The points made by the government for the subsidy removal are only tangential to their arguments and could be met without necessarily going down the route of subsidy removal. In the first instance, the government can find money to meet its infrastructural and development needs by plugging the existing holes and leakages in the system and trimming itself, if it claims to be competent. Latching on to subsidy removal as an easy prey seems intellectually lacklustre and politically lazy. President Jonathan should read the handwriting on the wall and respect the intelligence of the masses. The people are not as dull and passive as the government may want to believe. The people have been hard pressed for so long, which would prompt any reasonable person to conjecture that Nigeria is teetering on the edge at this moment and a cost shift in the name of subsidy removal could send the country over the cliff.

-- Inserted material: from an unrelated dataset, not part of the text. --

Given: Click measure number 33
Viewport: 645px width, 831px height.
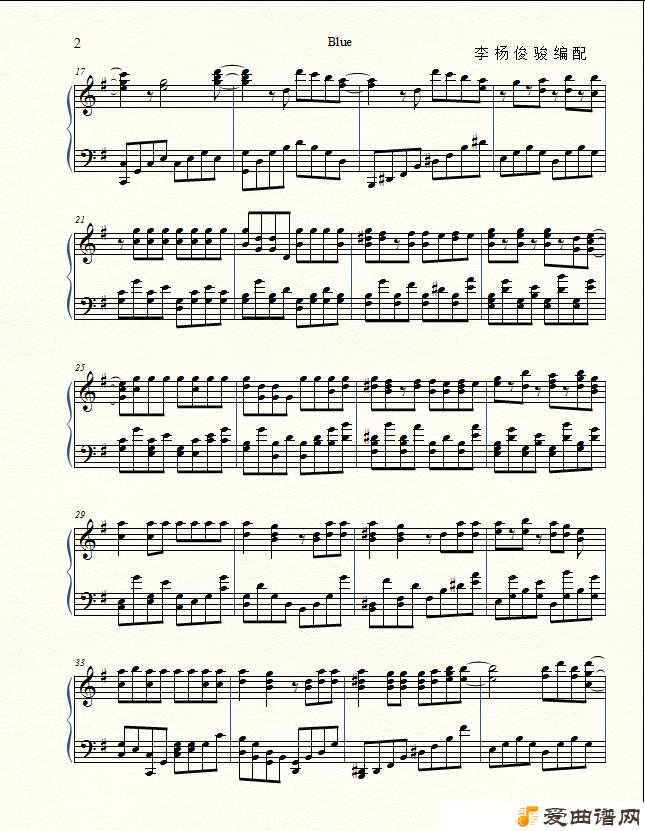Looking at the screenshot, I should (x=80, y=662).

The lessons from the Arab Spring are still very much fresh in the minds of people. On the other hand, to suggest that the rent-seekers are the main problem and yet do nothing about arresting, prosecuting, and punishing them if found guilty, is a million dollar question begging for a credible and trustworthy answer from a government that is struggling to win the people’s trust. It won’t be surprising if Nigerians would wait long for an answer since these rent-seekers appear to have some strong god-fathers behind them and probably in power.
Finally, the claim that foreign investors will come to Nigeria only if the subsidy is removed is bogus. There is no sound research behind this claim, and the government could do better than this. Most foreign investors ask for good and benevolent investment climate, which includes good governance, respect for the rule of law, security, and protection of property. Nigerians do not need soothsayers to know that these are clear areas successive governments have continued to fail them. The current boko haram debacle, if uncurbed, will do more harm to the drive for foreign investments than any subsidy could. Thinking that the subsidy removal will do the magic is preposterous. Removing the subsidy without, first strengthening our governance institutions will rather attract dangerous foreign investors to exploit and repatriate our resources to their home countries. These are not the type of foreign investors we want in Nigeria. Encouraging such would be the height of economic un-patriotism. The telecoms sector, which is often celebrated as a success story, is still struggling with its institutional challenges and massive capital flight. We should set our house in order, first, by enhancing our governance institutions as we try to attract foreign and local investors. The government should be sincere to the people, at least for once by doing the first things, first!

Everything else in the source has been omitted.